**Extracted information**
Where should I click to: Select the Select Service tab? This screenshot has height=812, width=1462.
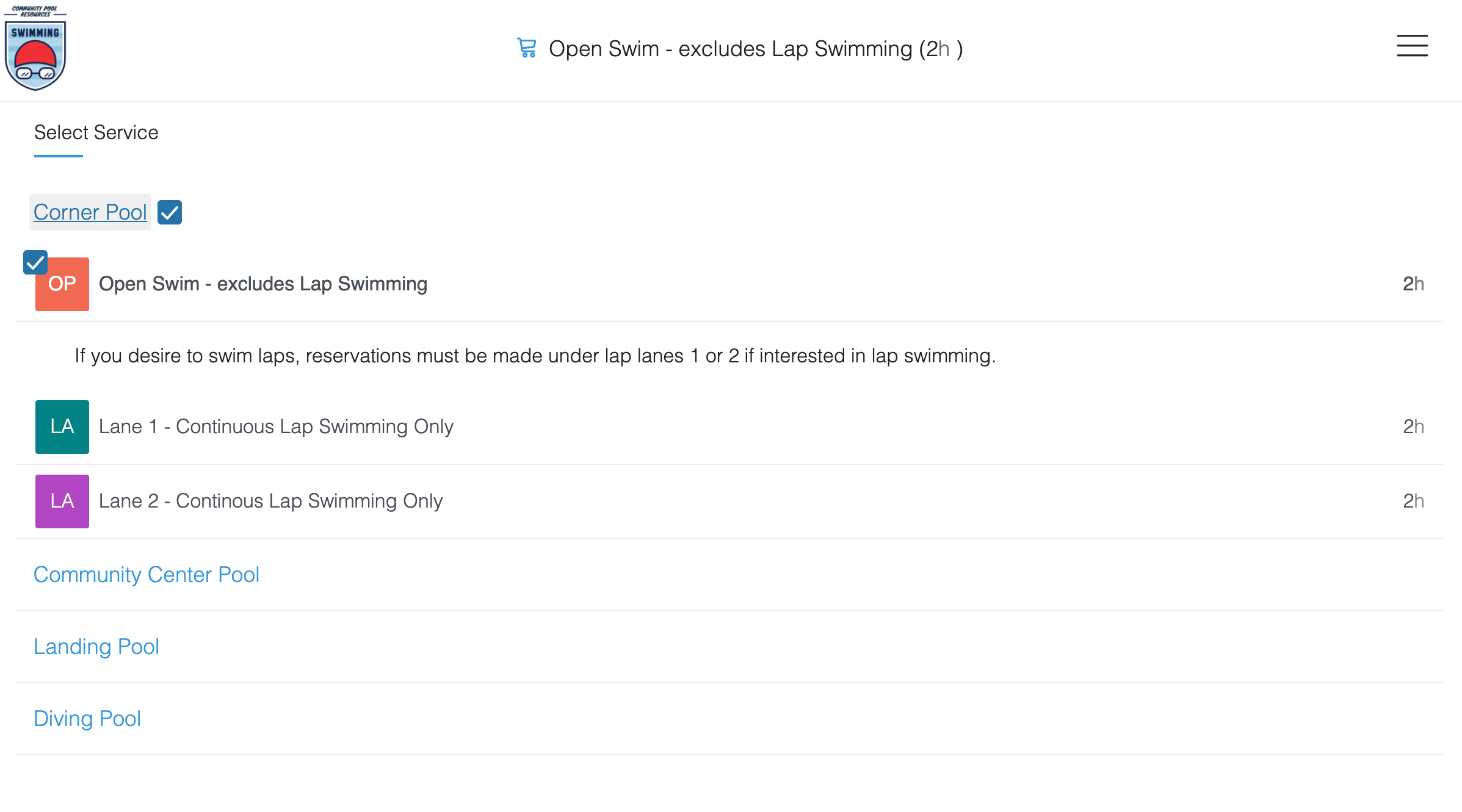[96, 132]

--

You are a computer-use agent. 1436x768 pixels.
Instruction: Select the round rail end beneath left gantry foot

==

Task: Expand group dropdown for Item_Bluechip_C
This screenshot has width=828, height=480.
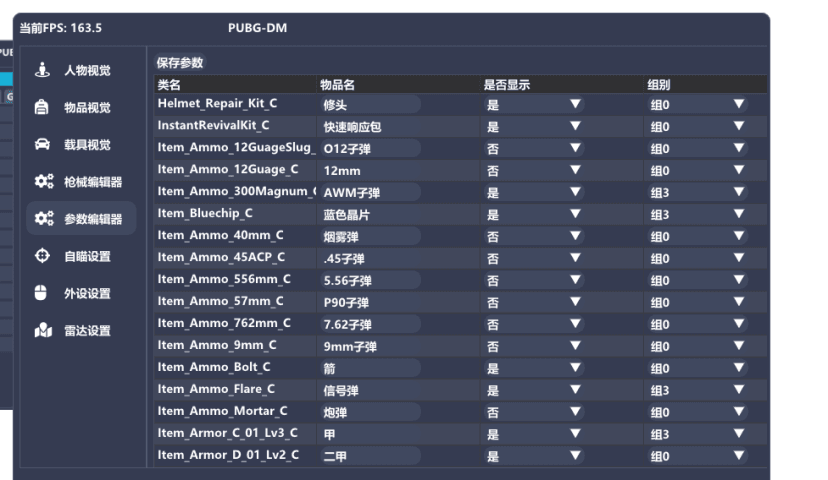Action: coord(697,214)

**What the task asks**
Would you output, from the records above, exactly the run of lines that starts at the line containing "You are a computer-use" and ends at the line containing "Instruction: Select the", and only that run?

**Answer for this exercise**
You are a computer-use agent. 1436x768 pixels.
Instruction: Select the round rail end beneath left gantry foot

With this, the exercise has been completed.